Picture this scenario:
You’ve just arrived to work on Monday morning (it’s 2020, so by “work” we mean you’ve moved from your bed to your kitchen table). You boot up your computer excited to start working on a new coding project. You just know that this is going to be the thing that impresses your boss and gets you a promotion.
But, just as you open your email, you get a Prometheus alert. You see “high memory usage” and know what this means…your entire day will now be spent on:
- Investigating this bug
- Creating a fix
- Testing and more testing
- And then just maybe pushing a working new version to production
You resign yourself to the task at hand, and finally, after many more cups of coffee and hours of work you’ve solved the problem. At least you think so – it works in the local environment that you’ve created to test it. But, of course, you can’t completely replicate the customer’s environment with their full load.
Your hard-earned fix still has to go through the entire pipeline before it can be deployed in production. Because it’s not even a high priority item, this whole process could take days, with your new project getting pushed to the back burner every time you have to stop and address a new failed test.
What Could be Different:
Sure, the traditional CI/CD pipeline is an improvement over other more manual methods that are less agile. It is also, of course, important to have safeguards in place in order to make sure that one rogue bug doesn’t destroy an entire system. The last thing anyone wants is an unhappy customer.
But, one of the secrets to a happier customer is an effective engineer. Engineers want to write new code and provide new upgrades rather than debugging and testing. The less time they spend on the mind-numbing tasks and the more time they spend coming up with new features, the happier the customer and the greater the company’s bottom line.

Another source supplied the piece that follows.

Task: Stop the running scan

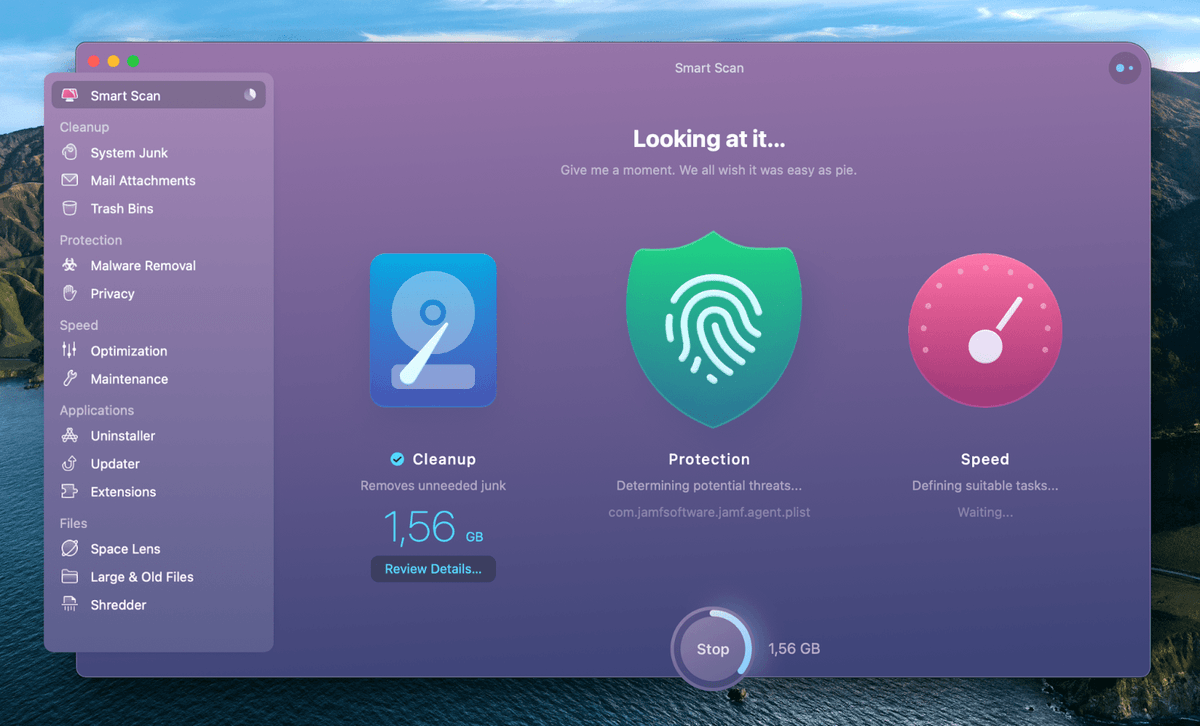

Imagine a world in which the scenario above could have gone much differently:
- The high memory usage bug was reported
- Logs and metrics could be added in real-time without creating any downtime
- The cause of the bug could be found quickly and then the fix could be made directly in production
The entire process would have been cut down from days to hours or even minutes. And the engineer in our example above could have gotten that promotion after all!